Utilising a membrane-labelling and single cell sequencing approach, we have recently interrogated the transcriptomes of dormant and proliferating cells in bone. Unexpectedly, our findings demonstrated that over 55% of genes lost in actively proliferating cells were interferon (IFN) regulated genes (IRGs), primarily those involved in tumour-inherent immunogenicity and immune modulation. We further demonstrated that loss of IFN pathways in active prostate cancer cells is bone-specific and inducible by a subset of immunosuppressive cells concentrated in the bone tumour microenvironment and previously linked to metastatic progression. Moreover, we confirmed loss of IRG signatures in bone metastases of prostate cancer patients. In fact, loss of core IRGs in primary tumours was associated with rapid metastasis in a large prostate cancer cohort. Additionally, we identified core IFN-associated biomarkers of skeletal modulatory processes that robustly predict biochemical recurrence in patients with early disease. Importantly, our studies have shown that accelerated metastasis to bone as a result of tumour-intrinsic IFN loss can be abrogated through epigenetic targeting and therapeutic intervention, inducing IFN-dependent T cell memory responses and innate immune activation.

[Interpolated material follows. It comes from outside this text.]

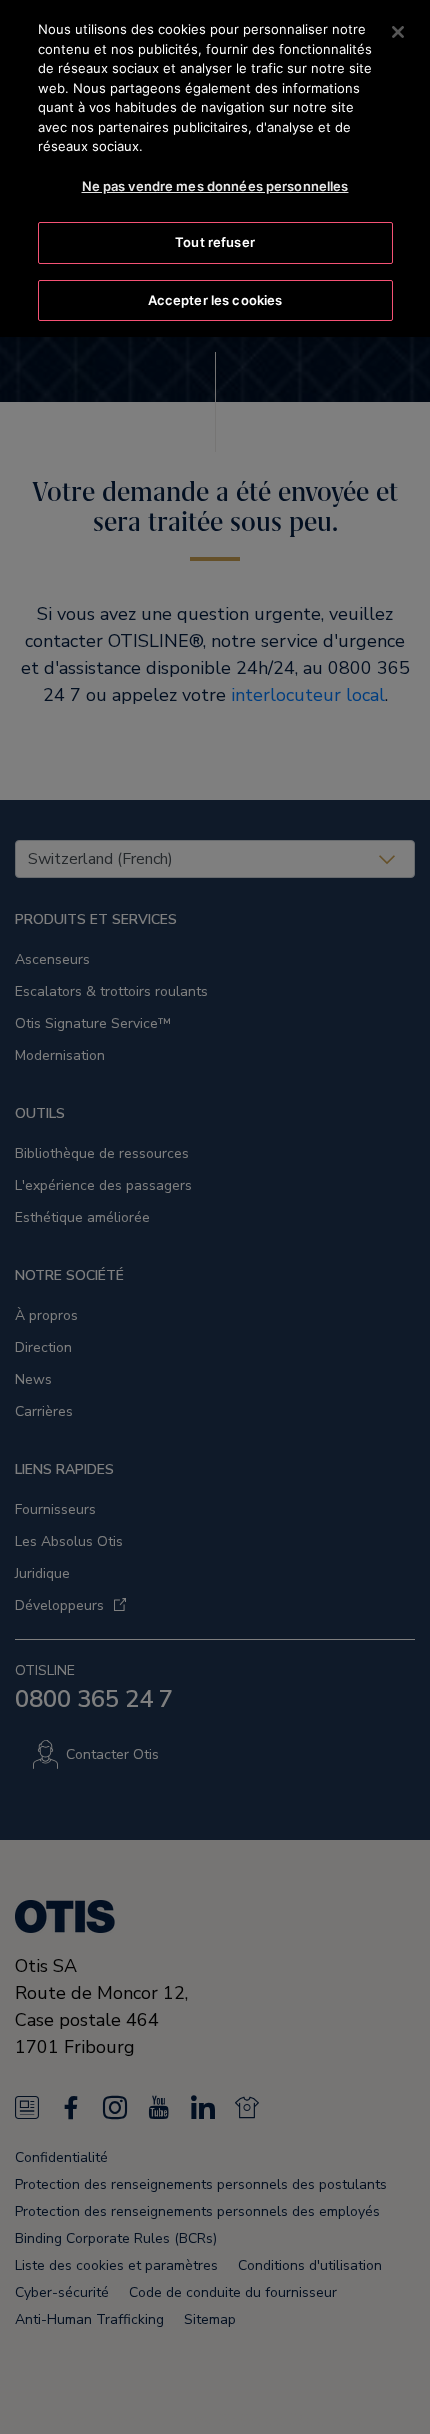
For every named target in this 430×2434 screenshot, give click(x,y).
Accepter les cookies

Overall, these novel findings suggest that downregulation of tumour-intrinsic IFN signalling is bone specific and is a critical driver of outgrowth from dormancy. In bone, tumour-intrinsic loss of type I IFN promotes immune cell suppression and facilities tumour progression by engendering a permissive osteoimmune niche, including the induction of errant bone-remodelling. Crucially, this work demonstrates the potential of therapeutic intervention to treat or prevent bone metastasis in prostate cancer, with the aim of reducing patient mortality.